I love it when a book packs the kind of emotional wallop that leaves me sitting in my chair well after I’m done, stunned into speechlessness. When that book is only about 150 pages long, I consider that amazing. A quick word of warning–this is a young adult novel, and it’s not an easy story to read, so people expecting a traditional HEA will be disappointed, but if that doesn’t matter so much to you, this is definitely worth a try.

Casey Smith has moved all her life. It’s just something she and her dad have done so often it’s routine. She’s expecting this time not to be any different, but it appears that now she may be putting down roots. She’s even reluctantly made friends with Ethan, a cute guy in several of her classes. But then one day there’s a knock on her door and everything she thought she knew about her life changed.

It’s important in first-person books that the reader like the protagonist. I really liked Casey. She felt like an authentic teenager, struggling with wanting to grow up and yet not wanting things to change at all. I thought that the relationship she had with her dad was incredibly realistic, even though they didn’t always get along. I could tell that she loved him, despite his foibles. And I liked that she was tough and yet secretly vulnerable.

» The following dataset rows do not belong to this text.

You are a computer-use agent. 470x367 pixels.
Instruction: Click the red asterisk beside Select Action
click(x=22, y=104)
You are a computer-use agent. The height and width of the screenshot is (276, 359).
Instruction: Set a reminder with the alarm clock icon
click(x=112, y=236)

Ms. Reilly does a great job with the other characters. We see them through Casey’s eyes, but that doesn’t diminish them. Casey’s dad in particular fascinated me, because he’s the type of character that should have deeply repulsed me but didn’t. I could see why he loved Casey, and it’s still obvious he has a lot of maturing left to do.

The love story here is really sweet, too. I thought that it might overpower the coming of age bits, but it really just added to them. I especially liked that Casey and Ethan got to be friends before deciding they wanted to be more, and Casey doesn’t spend the book acting like a boy-crazy twit.

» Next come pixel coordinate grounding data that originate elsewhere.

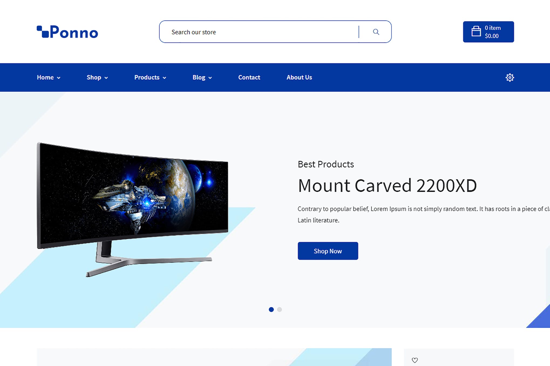Open the shopping cart icon
This screenshot has width=550, height=366.
click(476, 32)
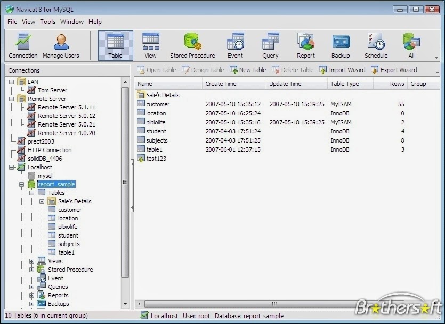Open Manage Users

coord(60,45)
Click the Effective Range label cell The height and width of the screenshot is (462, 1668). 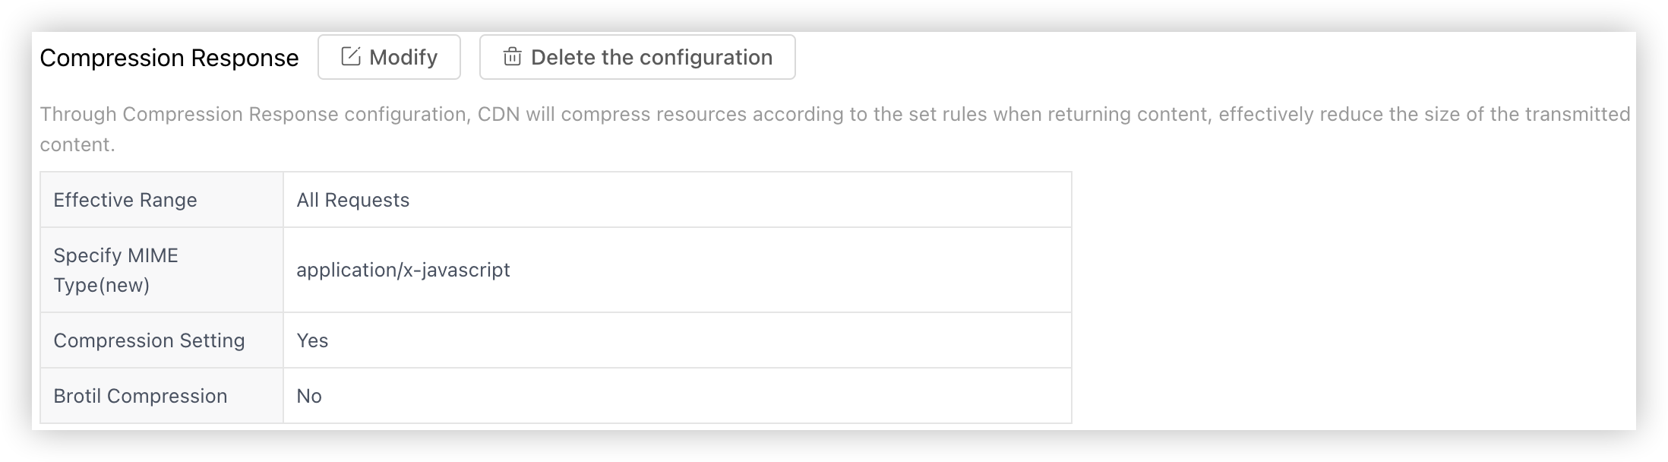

I can’t really talk about the plot without giving spoilers away, but I will say that it all worked for me. The ending is uncertain, with one chapter of Casey’s life coming to a close. It’s kind of bittersweet, because, at least for me, I knew that Casey was really in a better place than she was in the beginning, but I felt for her uncertainties and her sadness about what the future would bring. Some readers might not like that nothing is wrapped up in a tidy bow, but that actually felt more realistic to me and I don’t know how the book could have ended any differently.

This is one of those books I don’t imagine will have caught many people’s eye, but I definitely recommend it.

Shannons IconGrade: A


     Home is where the heart is. Until the truth comes knocking.

     Casey Smith and her dad move around a lot, so packing boxes, driving all night, and moving into a new apartment in a new town is nothing, well, new to her. While it’s weird that her dad is so restless, she’s never really minded before—after all, there’s nothing she can do about it.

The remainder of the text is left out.